Kubernetes Cluster Federation

How can we effectively manage orchestrating resources to multiple kubernetes clusters?

Kubernetes clusters as an aggregation of resources #

When we are running a small company, we might just run our scripts on a single machine. As our operations scale, we would buy more machines to run them. At this point, we are able to optimise how we run tasks - for example, assigning short tasks to one machine while letting another run a difficult task. Alternatively, we might let one machine rest for maintenance works, and reschedule all its pending tasks to another.

The key idea? Multiple instances of computing power allow us to plan how we run our tasks, while also providing a redundancy buffer. When a system grows large enough to say hundreds of machines, we might group them together to a cluster, which is what a kubernetes cluster aims to do.

A cluster is simply a group of machine nodes, providing the benefits of combining resources together. We can call this a federation of nodes, with a brain like kube-controller to decide how resources should be allocate within this grouping.

Node Federation

Managing multiple kubernetes clusters #

Suppose then, that we want to scale our operations even further, managing multiple kubernetes clusters. Why would we do that? We could run clusters in different data centers, different cloud providers (e.g. one cluster in AKS, one in GKE) or simply as a redundancy in case the cluster brain (control plane) breaks down.
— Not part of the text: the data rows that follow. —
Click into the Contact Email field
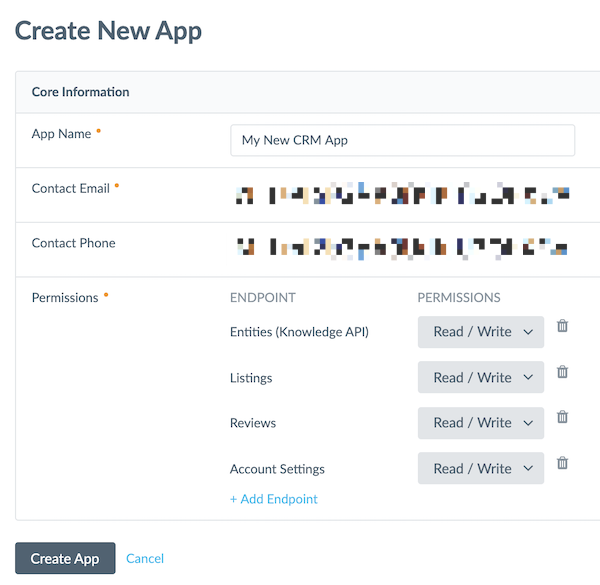 tap(402, 194)
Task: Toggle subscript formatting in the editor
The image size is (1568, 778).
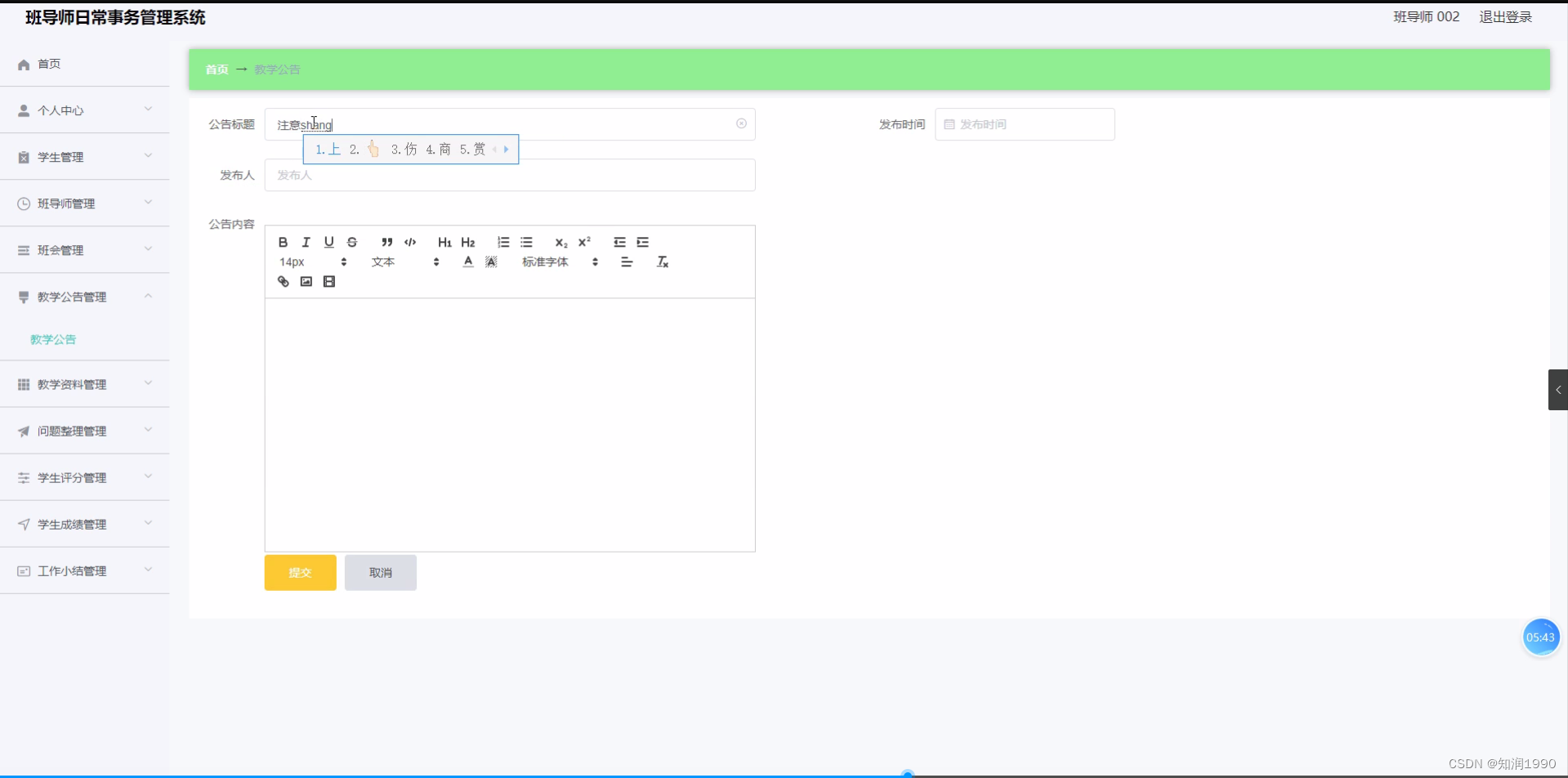Action: tap(561, 242)

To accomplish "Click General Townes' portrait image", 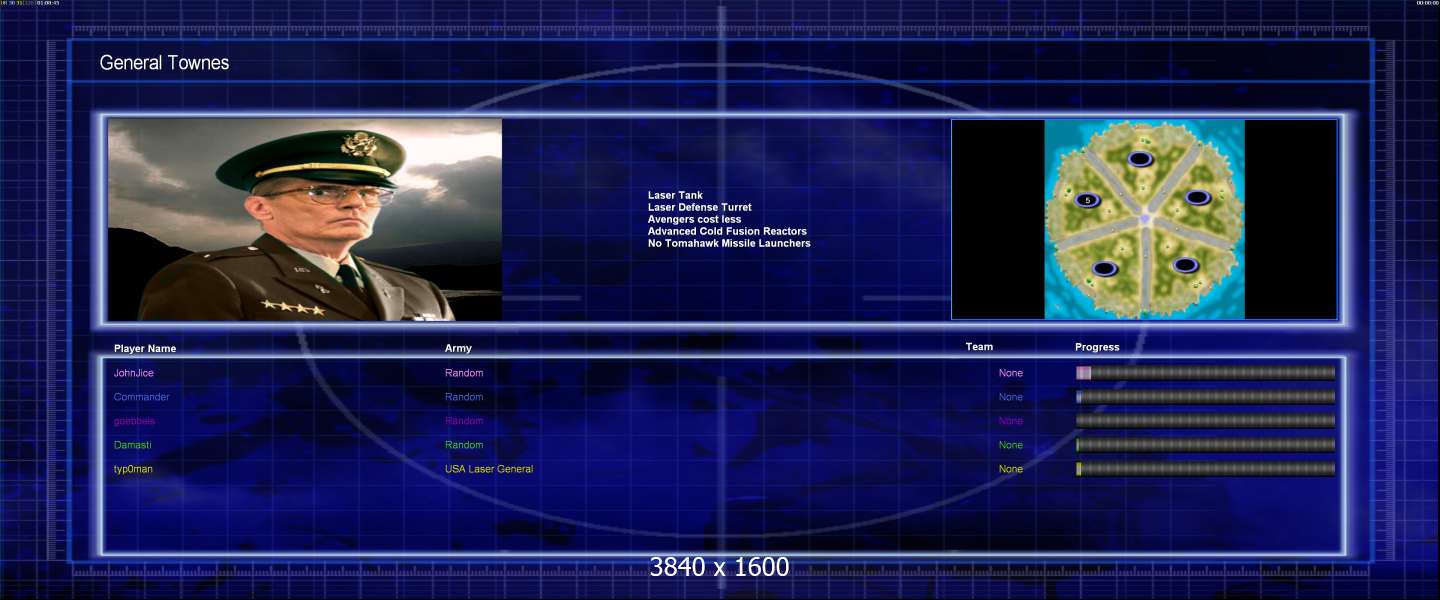I will (x=305, y=220).
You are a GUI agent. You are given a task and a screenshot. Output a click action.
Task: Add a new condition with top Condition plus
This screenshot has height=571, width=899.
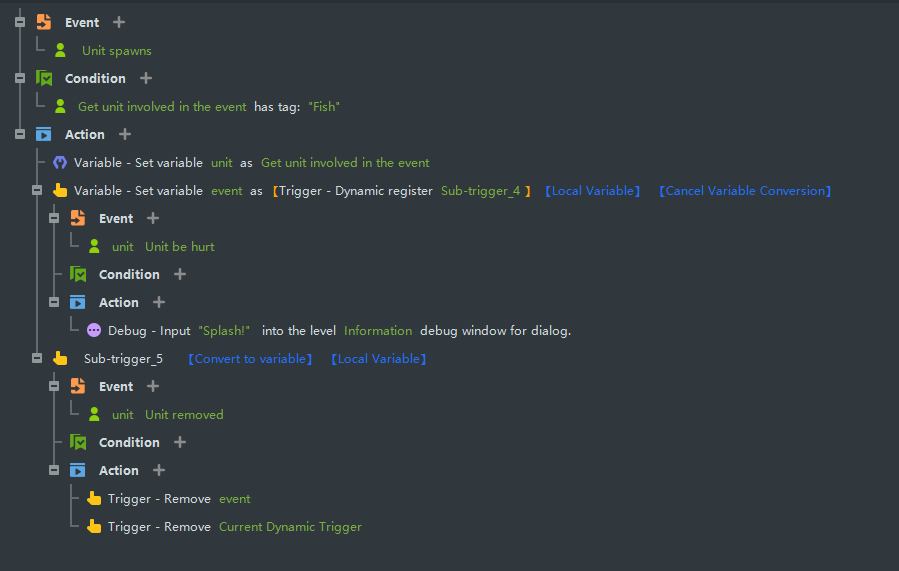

Another common reason for deploying many clusters is due to the limited vertical scalability of kubernetes clusters. As we add more nodes to a cluster, its performance will degrade for a variety of reasons - such as the scheduler simply having to store information on more machines.

As such, we would turn to horziontally scaling kubernetes, by creating more clusters. These clusters can get hard to manage over time, giving rise to the need for multi-cluster orchestration. That is, given a task to run, we would first select the cluster we want to run it in, among many clusters we have.

The selection criteria might include:

  • whether it is suitable to run the task in the cluster (e.g. the machine type)
  • whether we want to spread resource use evenly between clusters, or
  • whether we want to distribute redundant replicas of the same service across multiple clusters.

Key Cloud Native Computing Foundation (CNCF) projects targeting this issue include Karmada and KubeFed. This article aims to highlight some issues about multi-cluster orchestration, particularly using the point-of-view of KubeFed.

KubeFed #

A federated k8s control plane is the brain behind co-ordinating how resources are distributed and executed on multiple clusters. This service will be called the “fedbrain” in here, for brevity and also because it does sound catchy.

The fedbrain is responsible for two key tasks.

Resource Scheduling. The fedbrain must decide how resources are distributed to different clusters.

Status Aggregation. The fedbrain must have a mechanism to determine when the resources have been successfully distributed to the various clusters.

Kubernetes-Native API #

Ideally, users do not want to make additional adaptations in order to start using the fedbrain. For instance, I was previously running an identical Deployment on four kubernetes clusters. When I use fedbrain, I just want to send it the Deployment as I would to any cluster. Then, I would expect it to do the multi-cluster distribution on my behalf.

An external user should be agnostic to the fact that a cluster might be a regular cluster or a federated cluster. As such, the federated cluster should work just the same as a regular cluster.

Cluster Federation

FederatedX #

The federation might have to store some information in the control plane, such as how a resource was distributed previously. This would facilitate future actions like updates or deletions.

The resource might be called FederatedX. For example, we could have ConfigMap and FederatedConfigMap, Deployment and the corresponding FederatedDeployment.

Since kubernetes supports large variety of resources, including self-written custom resource definitions (CRDs), the fedbrain needs to be flexible enough to accomodate both standard and non-standard resources. Standard resources include Deployments, Secrets and ConfigMap. Non-standard resources can literally include anything.

With so many resources, there will be too many FederatedX resource types to define, so we might want to use a standardised and universal FederatedX object that embeds multiple types of resources. This variability can be achieved via the x-kubernetes-preserve-unknown-fields property of CRDs. Doing so also allows for future additions of CRDs without having to support the corresponding logic in the control plane.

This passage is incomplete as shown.